Stored data:
##########
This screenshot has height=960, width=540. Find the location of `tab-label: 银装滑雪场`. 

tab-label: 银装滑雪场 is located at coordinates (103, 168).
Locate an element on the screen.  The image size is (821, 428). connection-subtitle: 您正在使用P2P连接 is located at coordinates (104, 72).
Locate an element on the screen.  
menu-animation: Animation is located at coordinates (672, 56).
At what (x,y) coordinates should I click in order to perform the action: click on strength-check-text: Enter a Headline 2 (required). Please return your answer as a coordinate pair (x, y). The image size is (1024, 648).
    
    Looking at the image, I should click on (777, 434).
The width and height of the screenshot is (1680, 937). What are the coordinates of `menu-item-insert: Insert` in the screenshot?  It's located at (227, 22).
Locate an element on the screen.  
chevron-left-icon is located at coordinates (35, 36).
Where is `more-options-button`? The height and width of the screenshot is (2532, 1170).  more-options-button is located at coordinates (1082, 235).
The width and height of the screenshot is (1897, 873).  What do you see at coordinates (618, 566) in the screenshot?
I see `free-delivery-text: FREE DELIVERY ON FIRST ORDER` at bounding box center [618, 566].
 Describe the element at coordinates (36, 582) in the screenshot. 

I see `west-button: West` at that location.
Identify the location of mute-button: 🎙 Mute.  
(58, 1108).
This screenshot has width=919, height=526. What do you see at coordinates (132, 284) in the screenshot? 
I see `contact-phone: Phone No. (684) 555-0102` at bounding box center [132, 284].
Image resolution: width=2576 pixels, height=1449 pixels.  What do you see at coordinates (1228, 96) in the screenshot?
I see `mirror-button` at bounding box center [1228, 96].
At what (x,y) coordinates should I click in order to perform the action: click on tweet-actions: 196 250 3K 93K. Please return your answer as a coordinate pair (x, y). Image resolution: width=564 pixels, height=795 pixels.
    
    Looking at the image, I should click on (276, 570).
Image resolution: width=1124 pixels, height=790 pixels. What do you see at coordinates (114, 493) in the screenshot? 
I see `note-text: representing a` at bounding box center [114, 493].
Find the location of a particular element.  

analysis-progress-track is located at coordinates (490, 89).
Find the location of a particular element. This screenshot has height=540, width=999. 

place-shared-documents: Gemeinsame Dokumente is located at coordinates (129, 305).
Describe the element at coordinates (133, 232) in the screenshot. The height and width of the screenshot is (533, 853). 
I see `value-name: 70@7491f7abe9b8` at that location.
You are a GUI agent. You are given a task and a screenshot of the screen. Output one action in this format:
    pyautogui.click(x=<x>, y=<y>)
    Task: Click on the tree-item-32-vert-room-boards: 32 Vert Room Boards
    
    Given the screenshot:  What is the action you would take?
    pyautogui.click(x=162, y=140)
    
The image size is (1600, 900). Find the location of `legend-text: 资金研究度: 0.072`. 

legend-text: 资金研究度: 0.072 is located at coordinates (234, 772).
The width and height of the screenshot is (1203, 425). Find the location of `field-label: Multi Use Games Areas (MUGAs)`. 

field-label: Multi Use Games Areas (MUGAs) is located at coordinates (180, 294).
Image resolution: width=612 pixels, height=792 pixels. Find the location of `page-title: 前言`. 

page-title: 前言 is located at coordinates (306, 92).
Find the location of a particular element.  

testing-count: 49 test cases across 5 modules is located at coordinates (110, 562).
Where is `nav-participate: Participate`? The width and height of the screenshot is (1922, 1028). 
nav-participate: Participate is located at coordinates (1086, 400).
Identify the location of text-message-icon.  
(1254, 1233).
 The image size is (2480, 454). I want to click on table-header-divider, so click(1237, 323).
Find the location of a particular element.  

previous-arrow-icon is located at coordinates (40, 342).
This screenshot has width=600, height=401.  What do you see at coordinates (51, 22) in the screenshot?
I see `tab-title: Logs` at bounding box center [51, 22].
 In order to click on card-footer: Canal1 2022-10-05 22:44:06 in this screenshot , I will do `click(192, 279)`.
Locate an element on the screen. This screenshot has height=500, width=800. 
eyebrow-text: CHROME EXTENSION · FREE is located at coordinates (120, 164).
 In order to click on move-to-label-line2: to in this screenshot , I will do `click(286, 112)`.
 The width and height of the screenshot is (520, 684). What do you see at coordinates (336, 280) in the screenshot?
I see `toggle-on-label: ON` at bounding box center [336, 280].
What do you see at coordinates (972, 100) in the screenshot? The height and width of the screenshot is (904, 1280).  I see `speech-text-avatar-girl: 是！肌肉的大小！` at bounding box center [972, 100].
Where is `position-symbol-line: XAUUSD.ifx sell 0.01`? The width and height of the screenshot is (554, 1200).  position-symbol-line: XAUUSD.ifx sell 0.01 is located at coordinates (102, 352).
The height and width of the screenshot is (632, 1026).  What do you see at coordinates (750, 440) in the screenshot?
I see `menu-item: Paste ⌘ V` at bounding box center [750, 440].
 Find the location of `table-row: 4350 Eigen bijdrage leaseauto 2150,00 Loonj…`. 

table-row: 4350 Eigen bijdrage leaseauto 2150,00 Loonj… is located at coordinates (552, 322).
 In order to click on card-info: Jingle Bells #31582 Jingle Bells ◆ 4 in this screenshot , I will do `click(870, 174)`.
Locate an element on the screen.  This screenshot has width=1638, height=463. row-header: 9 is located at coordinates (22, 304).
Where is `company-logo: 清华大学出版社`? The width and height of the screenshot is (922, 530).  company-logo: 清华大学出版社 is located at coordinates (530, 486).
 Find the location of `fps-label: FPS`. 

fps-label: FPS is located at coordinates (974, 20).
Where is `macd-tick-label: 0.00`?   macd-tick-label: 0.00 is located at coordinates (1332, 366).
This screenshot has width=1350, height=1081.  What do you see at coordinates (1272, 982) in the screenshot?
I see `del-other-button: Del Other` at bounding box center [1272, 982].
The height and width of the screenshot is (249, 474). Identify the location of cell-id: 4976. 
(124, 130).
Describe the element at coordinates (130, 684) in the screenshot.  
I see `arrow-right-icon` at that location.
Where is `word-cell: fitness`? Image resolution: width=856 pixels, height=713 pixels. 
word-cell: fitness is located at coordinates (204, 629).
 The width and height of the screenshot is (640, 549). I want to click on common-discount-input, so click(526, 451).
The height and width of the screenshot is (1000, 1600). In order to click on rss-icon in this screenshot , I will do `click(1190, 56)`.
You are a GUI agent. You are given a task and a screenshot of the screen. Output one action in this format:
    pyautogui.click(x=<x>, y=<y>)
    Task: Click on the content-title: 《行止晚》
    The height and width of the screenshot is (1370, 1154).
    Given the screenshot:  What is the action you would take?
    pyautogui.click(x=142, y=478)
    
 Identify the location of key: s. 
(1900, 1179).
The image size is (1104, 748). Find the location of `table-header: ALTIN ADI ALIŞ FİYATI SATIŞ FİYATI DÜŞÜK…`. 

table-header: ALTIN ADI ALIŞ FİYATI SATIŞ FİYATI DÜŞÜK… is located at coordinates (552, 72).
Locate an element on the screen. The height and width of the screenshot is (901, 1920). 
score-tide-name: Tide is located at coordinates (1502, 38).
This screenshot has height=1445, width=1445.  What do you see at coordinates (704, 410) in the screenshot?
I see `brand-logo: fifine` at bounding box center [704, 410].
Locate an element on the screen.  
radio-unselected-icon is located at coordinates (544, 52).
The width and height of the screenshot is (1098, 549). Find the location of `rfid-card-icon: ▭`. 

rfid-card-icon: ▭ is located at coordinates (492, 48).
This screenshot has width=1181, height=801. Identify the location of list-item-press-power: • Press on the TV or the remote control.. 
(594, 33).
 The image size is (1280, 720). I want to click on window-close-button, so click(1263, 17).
##########
Please rewrite the listing above with every "Locate an element on the screen" replaced by "Find an element on the screen", leaving everything else unchanged.

This screenshot has height=960, width=540. Find the location of `tab-label: 银装滑雪场`. 

tab-label: 银装滑雪场 is located at coordinates (103, 168).
Find an element on the screen.  The image size is (821, 428). connection-subtitle: 您正在使用P2P连接 is located at coordinates (104, 72).
Find an element on the screen.  
menu-animation: Animation is located at coordinates (672, 56).
At what (x,y) coordinates should I click in order to perform the action: click on strength-check-text: Enter a Headline 2 (required). Please return your answer as a coordinate pair (x, y). The image size is (1024, 648).
    
    Looking at the image, I should click on (777, 434).
The width and height of the screenshot is (1680, 937). What are the coordinates of `menu-item-insert: Insert` in the screenshot?  It's located at (227, 22).
Find an element on the screen.  
chevron-left-icon is located at coordinates (35, 36).
Where is `more-options-button`? The height and width of the screenshot is (2532, 1170).  more-options-button is located at coordinates (1082, 235).
The width and height of the screenshot is (1897, 873).  What do you see at coordinates (618, 566) in the screenshot?
I see `free-delivery-text: FREE DELIVERY ON FIRST ORDER` at bounding box center [618, 566].
 Describe the element at coordinates (36, 582) in the screenshot. 

I see `west-button: West` at that location.
Identify the location of mute-button: 🎙 Mute.  
(58, 1108).
This screenshot has width=919, height=526. What do you see at coordinates (132, 284) in the screenshot? 
I see `contact-phone: Phone No. (684) 555-0102` at bounding box center [132, 284].
Image resolution: width=2576 pixels, height=1449 pixels.  What do you see at coordinates (1228, 96) in the screenshot?
I see `mirror-button` at bounding box center [1228, 96].
At what (x,y) coordinates should I click in order to perform the action: click on tweet-actions: 196 250 3K 93K. Please return your answer as a coordinate pair (x, y). Image resolution: width=564 pixels, height=795 pixels.
    
    Looking at the image, I should click on (276, 570).
Image resolution: width=1124 pixels, height=790 pixels. What do you see at coordinates (114, 493) in the screenshot? 
I see `note-text: representing a` at bounding box center [114, 493].
Find the location of a particular element.  

analysis-progress-track is located at coordinates (490, 89).
Find the location of a particular element. This screenshot has height=540, width=999. 

place-shared-documents: Gemeinsame Dokumente is located at coordinates (129, 305).
Describe the element at coordinates (133, 232) in the screenshot. The height and width of the screenshot is (533, 853). 
I see `value-name: 70@7491f7abe9b8` at that location.
You are a GUI agent. You are given a task and a screenshot of the screen. Output one action in this format:
    pyautogui.click(x=<x>, y=<y>)
    Task: Click on the tree-item-32-vert-room-boards: 32 Vert Room Boards
    
    Given the screenshot:  What is the action you would take?
    pyautogui.click(x=162, y=140)
    
The image size is (1600, 900). Find the location of `legend-text: 资金研究度: 0.072`. 

legend-text: 资金研究度: 0.072 is located at coordinates (234, 772).
The width and height of the screenshot is (1203, 425). Find the location of `field-label: Multi Use Games Areas (MUGAs)`. 

field-label: Multi Use Games Areas (MUGAs) is located at coordinates (180, 294).
Image resolution: width=612 pixels, height=792 pixels. Find the location of `page-title: 前言`. 

page-title: 前言 is located at coordinates (306, 92).
Find the location of a particular element.  

testing-count: 49 test cases across 5 modules is located at coordinates (110, 562).
Where is `nav-participate: Participate`? The width and height of the screenshot is (1922, 1028). 
nav-participate: Participate is located at coordinates (1086, 400).
Identify the location of text-message-icon.  
(1254, 1233).
 The image size is (2480, 454). I want to click on table-header-divider, so click(1237, 323).
Find the location of a particular element.  

previous-arrow-icon is located at coordinates (40, 342).
This screenshot has width=600, height=401.  What do you see at coordinates (51, 22) in the screenshot?
I see `tab-title: Logs` at bounding box center [51, 22].
 In order to click on card-footer: Canal1 2022-10-05 22:44:06 in this screenshot , I will do `click(192, 279)`.
Find an element on the screen. This screenshot has height=500, width=800. 
eyebrow-text: CHROME EXTENSION · FREE is located at coordinates (120, 164).
 In order to click on move-to-label-line2: to in this screenshot , I will do `click(286, 112)`.
 The width and height of the screenshot is (520, 684). What do you see at coordinates (336, 280) in the screenshot?
I see `toggle-on-label: ON` at bounding box center [336, 280].
What do you see at coordinates (972, 100) in the screenshot? The height and width of the screenshot is (904, 1280).  I see `speech-text-avatar-girl: 是！肌肉的大小！` at bounding box center [972, 100].
Where is `position-symbol-line: XAUUSD.ifx sell 0.01`? The width and height of the screenshot is (554, 1200).  position-symbol-line: XAUUSD.ifx sell 0.01 is located at coordinates (102, 352).
The height and width of the screenshot is (632, 1026).  What do you see at coordinates (750, 440) in the screenshot?
I see `menu-item: Paste ⌘ V` at bounding box center [750, 440].
 Find the location of `table-row: 4350 Eigen bijdrage leaseauto 2150,00 Loonj…`. 

table-row: 4350 Eigen bijdrage leaseauto 2150,00 Loonj… is located at coordinates (552, 322).
 In order to click on card-info: Jingle Bells #31582 Jingle Bells ◆ 4 in this screenshot , I will do `click(870, 174)`.
Find an element on the screen.  This screenshot has width=1638, height=463. row-header: 9 is located at coordinates (22, 304).
Where is `company-logo: 清华大学出版社`? The width and height of the screenshot is (922, 530).  company-logo: 清华大学出版社 is located at coordinates (530, 486).
 Find the location of `fps-label: FPS`. 

fps-label: FPS is located at coordinates (974, 20).
Where is `macd-tick-label: 0.00`?   macd-tick-label: 0.00 is located at coordinates (1332, 366).
This screenshot has width=1350, height=1081.  What do you see at coordinates (1272, 982) in the screenshot?
I see `del-other-button: Del Other` at bounding box center [1272, 982].
The height and width of the screenshot is (249, 474). Identify the location of cell-id: 4976. 
(124, 130).
Describe the element at coordinates (130, 684) in the screenshot.  
I see `arrow-right-icon` at that location.
Where is `word-cell: fitness`? Image resolution: width=856 pixels, height=713 pixels. 
word-cell: fitness is located at coordinates (204, 629).
 The width and height of the screenshot is (640, 549). I want to click on common-discount-input, so click(526, 451).
The height and width of the screenshot is (1000, 1600). In order to click on rss-icon in this screenshot , I will do `click(1190, 56)`.
You are a GUI agent. You are given a task and a screenshot of the screen. Output one action in this format:
    pyautogui.click(x=<x>, y=<y>)
    Task: Click on the content-title: 《行止晚》
    The height and width of the screenshot is (1370, 1154).
    Given the screenshot:  What is the action you would take?
    pyautogui.click(x=142, y=478)
    
 Identify the location of key: s. 
(1900, 1179).
The image size is (1104, 748). Find the location of `table-header: ALTIN ADI ALIŞ FİYATI SATIŞ FİYATI DÜŞÜK…`. 

table-header: ALTIN ADI ALIŞ FİYATI SATIŞ FİYATI DÜŞÜK… is located at coordinates (552, 72).
Find an element on the screen. The height and width of the screenshot is (901, 1920). 
score-tide-name: Tide is located at coordinates (1502, 38).
This screenshot has height=1445, width=1445.  What do you see at coordinates (704, 410) in the screenshot?
I see `brand-logo: fifine` at bounding box center [704, 410].
Find an element on the screen.  
radio-unselected-icon is located at coordinates (544, 52).
The width and height of the screenshot is (1098, 549). Find the location of `rfid-card-icon: ▭`. 

rfid-card-icon: ▭ is located at coordinates (492, 48).
This screenshot has width=1181, height=801. Identify the location of list-item-press-power: • Press on the TV or the remote control.. 
(594, 33).
 The image size is (1280, 720). I want to click on window-close-button, so click(1263, 17).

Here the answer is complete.